2. We do spill the calculated value to the stack. This is unavoidable in many cases (non-leaf functions). It would be an optimization to not do this in leaf functions, but this would also mean finding a register that is unused throughout the function. This turns out to be a small number of functions, so we didn't pursue it for the initial implementation.

3. I'm not sure what you mean by the cookies are shared. Do you just mean that they are all in the openbsd.randomdata section? They have to live somewhere. Being able to read arbitrary memory in the openbsd.randomdata section would leak them, yes, though this doesn't seem to have been a problem for the existing stack canary, which lives in the same section. I see that RAP keeps the cookie on a register, which sounds like a neat idea.

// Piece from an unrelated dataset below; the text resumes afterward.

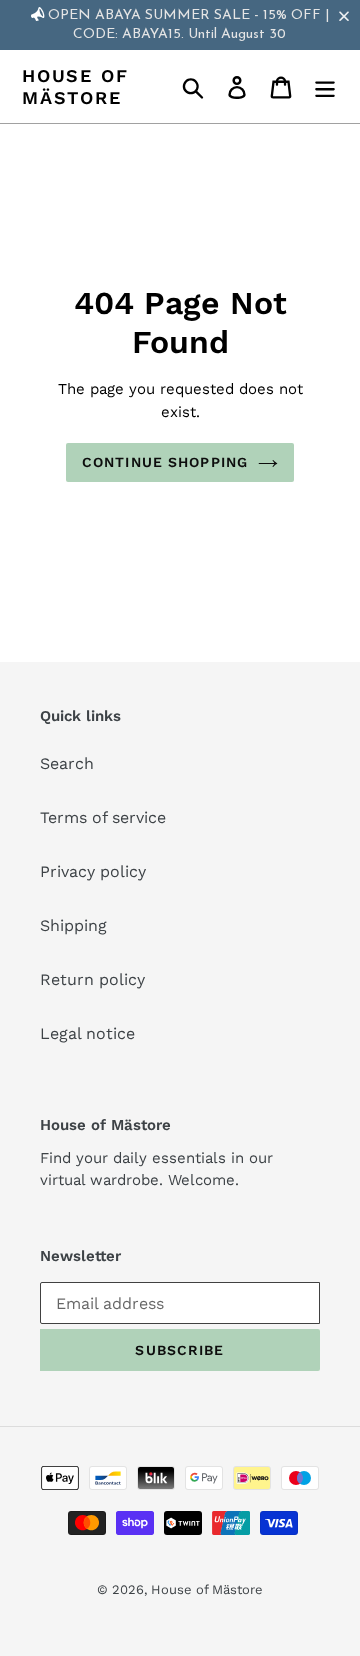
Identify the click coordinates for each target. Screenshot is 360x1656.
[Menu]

I'd be curious to see how you manage to rotate the cookie arbitrarily.

4. I'm glad you like the int3 stuffing. :-) We could always make the int3 sled longer if it turns out these rets are still accessible in gadgets that terminate on the return instruction. Have you found any?

Anyway, I'm happy to see your commentary on this. You guys do some nice work! If you have other suggestions for improvement I'd be happy to hear them. You can email me at mortimer@.

1. both insertReturnProtectorPrologue and insertReturnProtectorEpilogue check hasReturnProtectorTempRegister before proceeding with the instrumentation. so either the changes to calculateSaveRestoreBlocks are not enough to prevent that condition from ever triggering or these checks should be asserts at most or just be eliminated altogether.

2. sure but then this means that RETGUARD is not an improvement over Stackguard/SSP which is not how it's marketed...

3. shared means that entities of a class (threads in a process in userland, every single process/thread in the kernel) see the exact same cookies so leaking a cookie from one entity can allow exploitation by another. this is especially detrimental to the kernel side protection. frequent enough cookie rerandomization can help narrow this channel (RAP has a per-thread cookie in the kernel that is updated on each syscall, and there's some more to reduce infoleaks across kernel stacks, it's all in the presentation).

4. any normal path leading up to the ret is a gadget and int3 stuffing does nothing to prevent that (the underlying logic here is that if one can retarget a return to arbitary addresses then he has already leaked enough information so bypassing the cookie check is a no-brainer too). not only that but in the bsd.mp kernel i just checked, of the 32199 ret (0xc3) bytes only 20236 are actual retn insns, the rest are inside insns. so this int3 stuffing leaves many other instances available. Red Hat tried similar gadget elimination a while ago but noone's using the gcc feature as far as i can tell.